Comment est né ce film, qui est le prolongement d’un court-métrage ?
Tout a commencé en 2014. À l’époque, j’étais encore étudiant à l’Université de Columbia, à New York. Je suivais l’actualité de la guerre en Syrie, la montée en puissance de l’État islamique, avec des scènes aussi choquantes qu’absurdes. Je me rappelle avoir été interpellé par le fait que la musique soit interdite. Je joue moi-même du piano et je trouvais ça fou que quelque chose d’aussi innocent, aussi beau que la musique puisse être interdit. Je suis parti de là et en faisant des recherches, j’ai découvert que beaucoup de musiciens continuaient à jouer dans les décombres, malgré la guerre, malgré les obus. Malgré l’interdiction. Et c’est quelque chose qu’on voit encore maintenant en Afghanistan ou en Ukraine. Je voulais surtout faire parvenir un message d’espoir. Ce film, c’est l’histoire de quelqu’un qui est prêt à tout pour faire vivre ses rêves.
Je voulais surtout faire parvenir un message d’espoir. Ce film, c’est l’histoire de quelqu’un qui est prêt à tout pour faire vivre ses rêves
Jimmy Keyrouz
Passer du court au long-métrage, c’est un combat ?
C’est conseillé en tout cas ! Après avoir fini le court en 2016, je pensais déjà au long. J’avais un autre projet en tête mais tout le monde me conseillait de faire le long-métrage. C’est quelque chose que beaucoup de réalisateurs ont fait, même les plus grands. Pour plusieurs raisons, mais d’abord parce que c’est comme une carte de visite. Ça prouve aux producteurs qu’on est capable de raconter une histoire en 5 minutes, en 10 ou en 20. Pour ensuite le faire en 1h30 et plus.

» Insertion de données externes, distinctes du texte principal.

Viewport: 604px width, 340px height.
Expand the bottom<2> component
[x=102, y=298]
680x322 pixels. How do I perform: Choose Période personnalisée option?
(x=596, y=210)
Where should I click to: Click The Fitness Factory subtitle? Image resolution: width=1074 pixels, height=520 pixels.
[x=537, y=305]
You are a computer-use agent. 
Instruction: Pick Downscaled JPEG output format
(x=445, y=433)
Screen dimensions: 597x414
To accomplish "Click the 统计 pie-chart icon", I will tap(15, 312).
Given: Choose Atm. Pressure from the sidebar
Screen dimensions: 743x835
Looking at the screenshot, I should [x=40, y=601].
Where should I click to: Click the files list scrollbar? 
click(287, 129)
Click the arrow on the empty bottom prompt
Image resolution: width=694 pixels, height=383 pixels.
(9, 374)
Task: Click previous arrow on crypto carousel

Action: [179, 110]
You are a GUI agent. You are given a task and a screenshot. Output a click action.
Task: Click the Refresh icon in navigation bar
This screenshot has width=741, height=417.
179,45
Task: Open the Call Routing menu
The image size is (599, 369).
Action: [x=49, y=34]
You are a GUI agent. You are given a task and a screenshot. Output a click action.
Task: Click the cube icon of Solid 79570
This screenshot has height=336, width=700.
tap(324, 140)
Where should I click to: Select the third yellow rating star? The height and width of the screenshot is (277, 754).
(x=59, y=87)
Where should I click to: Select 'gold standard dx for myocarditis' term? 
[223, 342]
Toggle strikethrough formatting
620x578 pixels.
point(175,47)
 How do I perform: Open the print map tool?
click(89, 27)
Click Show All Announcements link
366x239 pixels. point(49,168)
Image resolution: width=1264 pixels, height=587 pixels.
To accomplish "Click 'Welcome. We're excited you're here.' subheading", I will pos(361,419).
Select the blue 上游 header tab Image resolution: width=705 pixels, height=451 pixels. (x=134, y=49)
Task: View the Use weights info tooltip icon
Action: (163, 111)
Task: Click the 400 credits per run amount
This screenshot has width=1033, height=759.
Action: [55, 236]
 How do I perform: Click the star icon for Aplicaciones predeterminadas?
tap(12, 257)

Dans les décombres de Mossoul
Le décor du film est très réaliste, mais il est totalement fictif. Où l’avez-vous recréé ?
On n’a pas pu tourner en Syrie, pour des raisons évidentes. L’Irak aussi c’est compliqué mais on a quand même réussi à tourner à Mossoul, durant cinq jours, pour tout ce qui est plans extérieurs, plans larges, parce qu’on n’avait pas les moyens de reconstituer ça en studio ou par ordinateur comme le font les grosses productions. Le reste a été fait au Liban, notamment les scènes en intérieur. L’histoire en elle-même pourrait se passer en Irak ou en Syrie, mais je ne l’ai pas précisé parce que peu importe. Je montre avant tout une région qui a été conquise par l’État islamique et où la musique est interdite. Ce qui est arrivé dans les deux.
Les images de destruction que vous avez filmées à Mossoul sont particulièrement impressionnantes… Est-ce troublant sur le moment ? Ressentons aussi une forme de responsabilité ?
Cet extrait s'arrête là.